WRITTEN INSTRUCTION
Render the data as a Markdown table with two columns, Row and Text, giving each line a row number and leaving out blank lines. Begin at the first line of the data and stop after the line containing "(x=1131, y=540)".

MATERIAL TO PROCESS
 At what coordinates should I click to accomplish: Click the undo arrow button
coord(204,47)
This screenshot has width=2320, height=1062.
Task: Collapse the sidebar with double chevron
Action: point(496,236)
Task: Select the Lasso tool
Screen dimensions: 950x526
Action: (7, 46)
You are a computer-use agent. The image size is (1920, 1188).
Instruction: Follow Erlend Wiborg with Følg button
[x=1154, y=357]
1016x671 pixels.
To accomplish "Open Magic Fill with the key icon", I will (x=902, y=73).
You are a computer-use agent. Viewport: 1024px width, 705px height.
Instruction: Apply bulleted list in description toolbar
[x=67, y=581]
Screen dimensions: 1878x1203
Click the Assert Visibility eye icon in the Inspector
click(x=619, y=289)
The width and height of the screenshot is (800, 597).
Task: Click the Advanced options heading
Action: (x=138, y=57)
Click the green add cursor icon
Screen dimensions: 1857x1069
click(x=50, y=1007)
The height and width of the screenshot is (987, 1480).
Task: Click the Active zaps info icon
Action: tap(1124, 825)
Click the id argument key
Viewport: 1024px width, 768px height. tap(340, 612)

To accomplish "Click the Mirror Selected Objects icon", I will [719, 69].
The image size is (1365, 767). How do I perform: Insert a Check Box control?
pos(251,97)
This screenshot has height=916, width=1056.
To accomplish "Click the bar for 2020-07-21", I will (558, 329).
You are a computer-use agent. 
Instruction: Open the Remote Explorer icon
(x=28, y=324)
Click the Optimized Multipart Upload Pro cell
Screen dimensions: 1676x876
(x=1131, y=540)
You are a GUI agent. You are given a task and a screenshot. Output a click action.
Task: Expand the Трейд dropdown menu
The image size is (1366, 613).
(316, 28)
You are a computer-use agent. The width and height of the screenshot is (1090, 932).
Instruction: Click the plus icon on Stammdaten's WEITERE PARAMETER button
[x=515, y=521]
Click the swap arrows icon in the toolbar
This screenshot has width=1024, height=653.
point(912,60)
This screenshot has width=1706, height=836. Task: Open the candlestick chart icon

SOLUTION BELOW
| Row | Text |
|---|---|
| 1 |  At what coordinates should I click to accomplish: Click the undo arrow button |
| 2 | coord(204,47) |
| 3 | This screenshot has width=2320, height=1062. |
| 4 | Task: Collapse the sidebar with double chevron |
| 5 | Action: point(496,236) |
| 6 | Task: Select the Lasso tool |
| 7 | Screen dimensions: 950x526 |
| 8 | Action: (7, 46) |
| 9 | You are a computer-use agent. The image size is (1920, 1188). |
| 10 | Instruction: Follow Erlend Wiborg with Følg button |
| 11 | [x=1154, y=357] |
| 12 | 1016x671 pixels. |
| 13 | To accomplish "Open Magic Fill with the key icon", I will (x=902, y=73). |
| 14 | You are a computer-use agent. Viewport: 1024px width, 705px height. |
| 15 | Instruction: Apply bulleted list in description toolbar |
| 16 | [x=67, y=581] |
| 17 | Screen dimensions: 1878x1203 |
| 18 | Click the Assert Visibility eye icon in the Inspector |
| 19 | click(x=619, y=289) |
| 20 | The width and height of the screenshot is (800, 597). |
| 21 | Task: Click the Advanced options heading |
| 22 | Action: (x=138, y=57) |
| 23 | Click the green add cursor icon |
| 24 | Screen dimensions: 1857x1069 |
| 25 | click(x=50, y=1007) |
| 26 | The height and width of the screenshot is (987, 1480). |
| 27 | Task: Click the Active zaps info icon |
| 28 | Action: tap(1124, 825) |
| 29 | Click the id argument key |
| 30 | Viewport: 1024px width, 768px height. tap(340, 612) |
| 31 | To accomplish "Click the Mirror Selected Objects icon", I will [719, 69]. |
| 32 | The image size is (1365, 767). How do I perform: Insert a Check Box control? |
| 33 | pos(251,97) |
| 34 | This screenshot has height=916, width=1056. |
| 35 | To accomplish "Click the bar for 2020-07-21", I will (558, 329). |
| 36 | You are a computer-use agent.  |
| 37 | Instruction: Open the Remote Explorer icon |
| 38 | (x=28, y=324) |
| 39 | Click the Optimized Multipart Upload Pro cell |
| 40 | Screen dimensions: 1676x876 |
| 41 | (x=1131, y=540) |